ZP: Could you introduce us to your student life?

Simon Song: Hello everyone, I am Simon Song, the founder and CEO of VAST.

I grew up in Hangzhou, so I was deeply influenced by traditional Chinese culture. In the first and second grades of elementary school, I stumbled upon classics like the “Tao Te Ching” and the “Platform Sutra” in my father’s bookshelf, which sparked my interest in this area. I even spent some time practicing Zen at Jinshan Temple during middle school, igniting my passion for religious philosophy.

In high school, I applied to over thirty universities, mostly related to theology. Eventually, I went to Johns Hopkins University to study politics in the Middle East, as this major offered the opportunity to explore religions and humanities from around the world. To better understand this field, I learned Hebrew and Arabic. In my sophomore year, I spent a year in Israel and visited many unique places like Georgia, Bermuda, Morocco, and Cuba, experiencing diverse cultures and learning to embrace complexity.
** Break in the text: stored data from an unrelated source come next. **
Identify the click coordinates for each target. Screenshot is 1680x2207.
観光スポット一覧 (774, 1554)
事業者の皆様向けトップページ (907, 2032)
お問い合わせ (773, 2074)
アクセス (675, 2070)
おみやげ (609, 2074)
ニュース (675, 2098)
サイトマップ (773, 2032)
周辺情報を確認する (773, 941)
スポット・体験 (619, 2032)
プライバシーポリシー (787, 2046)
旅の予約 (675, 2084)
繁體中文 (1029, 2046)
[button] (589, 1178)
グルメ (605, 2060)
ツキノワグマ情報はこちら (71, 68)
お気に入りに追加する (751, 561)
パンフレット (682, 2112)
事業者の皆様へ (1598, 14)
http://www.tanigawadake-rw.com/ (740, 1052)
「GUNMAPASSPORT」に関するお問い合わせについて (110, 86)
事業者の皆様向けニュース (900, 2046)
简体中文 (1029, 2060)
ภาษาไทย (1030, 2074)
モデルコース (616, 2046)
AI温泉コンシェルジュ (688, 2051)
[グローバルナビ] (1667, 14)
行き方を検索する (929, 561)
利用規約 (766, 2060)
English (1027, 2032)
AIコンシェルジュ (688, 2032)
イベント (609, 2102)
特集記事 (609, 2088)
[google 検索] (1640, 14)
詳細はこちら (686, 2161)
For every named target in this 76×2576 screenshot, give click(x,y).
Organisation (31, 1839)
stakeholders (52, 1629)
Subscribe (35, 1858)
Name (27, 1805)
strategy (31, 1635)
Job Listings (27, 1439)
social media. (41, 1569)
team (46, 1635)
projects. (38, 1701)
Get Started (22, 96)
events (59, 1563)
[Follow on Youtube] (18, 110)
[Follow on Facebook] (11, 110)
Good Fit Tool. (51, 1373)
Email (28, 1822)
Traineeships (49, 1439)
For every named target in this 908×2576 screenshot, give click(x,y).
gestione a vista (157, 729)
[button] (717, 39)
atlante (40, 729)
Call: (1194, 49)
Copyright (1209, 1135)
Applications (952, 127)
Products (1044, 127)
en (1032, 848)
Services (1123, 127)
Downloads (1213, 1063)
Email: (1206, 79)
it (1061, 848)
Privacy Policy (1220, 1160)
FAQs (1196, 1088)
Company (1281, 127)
Games also had a huge impact on me, as it seems hard for guys my age not to love gaming (laughs). My passion for gaming was as intense as for religious philosophy. At Hopkins, I played games so much that my advisor had to bring my parents to the U.S. to address this issue. There was a huge dent in the middle of my dorm bed from spending long periods reading and gaming.

So, my experiences might seem contradictory to some, like a mix of a religious philosophy enthusiast and a gamer who has traveled extensively?

ZP: When did you first get involved in the 3D field?

Simon Song: I joined SenseTime before graduating, where one of the business directions was 3D animation. I spent a lot of time communicating with various people in the domestic 3D animation industry because we were focused on AIGC, and thus very concerned about the efficiency of 3D content production.

I noticed that even the most talented content creators in China, graduates from top institutions like Tsinghua and CAFA, had to spend a lot of time on labor-intensive tasks, significantly limiting their creative potential.

The industry had long recognized this problem, but at that time, the only solution was to rely on better software tools to optimize efficiency. However, I realized there was a huge gap between content creators and software engineers. So, we used AIGC tools to serve many leading animation companies in China. At the same time, we also tried creating some animated content with AIGC tools, eventually building a social media account with millions of followers.

In this process, I gained some insights:

Firstly, people only consume top-notch, 10/10 content, not mediocre 9/10 content. So, flooding platforms with AI-generated content is meaningless if it’s not high-quality. Good content must be designed by humans: it needs aesthetics, a storyline, and control. If that’s the case, then AI can be used to execute and realize these designs. Secondly, the animation industry is labor-intensive. The technology level at that time could reduce the overtime hours of animators from 10 PM to 9 PM, but it couldn’t spark more creativity. Neither the quality nor the efficiency of content production had reached the Product-Market Fit (PMF) stage.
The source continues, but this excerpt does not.